You will leave your name

    for my chosen ones to use in their curses;
the Sovereign Lord will put you to death,
    but to his servants he will give another name. (Is 65:6-7, 11-15)
Jesus stated that this new heaven and earth messianic feast time, where some go hungry and others get to eat, would be when the subjects of the kingdom would be cast out:
I say to you that many will come from the east and the west, and will take their places at the feast with Abraham, Isaac and Jacob in the kingdom of heaven. But the subjects of the kingdom will be thrown outside, into the darkness, where there will be weeping and gnashing of teeth. (Mat 8:11-12)
If it is not clear above that the messianic new heaven and earth wedding banquet relates to judgement on Jerusalem in A.D. 70 as to the timing and application, the parable of the wedding banquet makes it incontrovertible:
 ‘The kingdom of heaven is like a king who prepared a wedding banquet for his son. He sent his servants to those who had been invited to the banquet to tell them to come, but they refused to come. ‘Then he sent some more servants and said,  “Tell those who have been invited that I have prepared my dinner: my oxen and fattened cattle have been slaughtered, and everything is ready. Come to the wedding banquet.” ‘But they paid no attention and went off – one to his field, another to his business. The rest seized his servants, ill-treated them and killed them. The king was enraged. He sent his army and destroyed those murderers and burned their city. (Mat 22:2-7)



So, in conclusion:
  • The violence, coercion and death of the Old Testament was filled up and finally avenged on Jerusalem in A.D. 70 as per the teaching of Jesus and the history of that cataclysmic event.
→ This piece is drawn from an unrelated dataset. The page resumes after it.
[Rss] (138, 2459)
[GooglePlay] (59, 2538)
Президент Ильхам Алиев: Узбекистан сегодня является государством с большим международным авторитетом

  • When Jerusalem was seized and the temple was destroyed, the law, as a system, an order and covenant, passed away, and that is what Jesus and the New Testament writers referred to by the concept of heaven and earth passing away or being shaken.
  • The Old Testament violence and coercion and bloodshed has been fulfilled in Christ and his body - there is a new order of things with no death that has been instituted in place of the old. The power of legalised sin has been broken.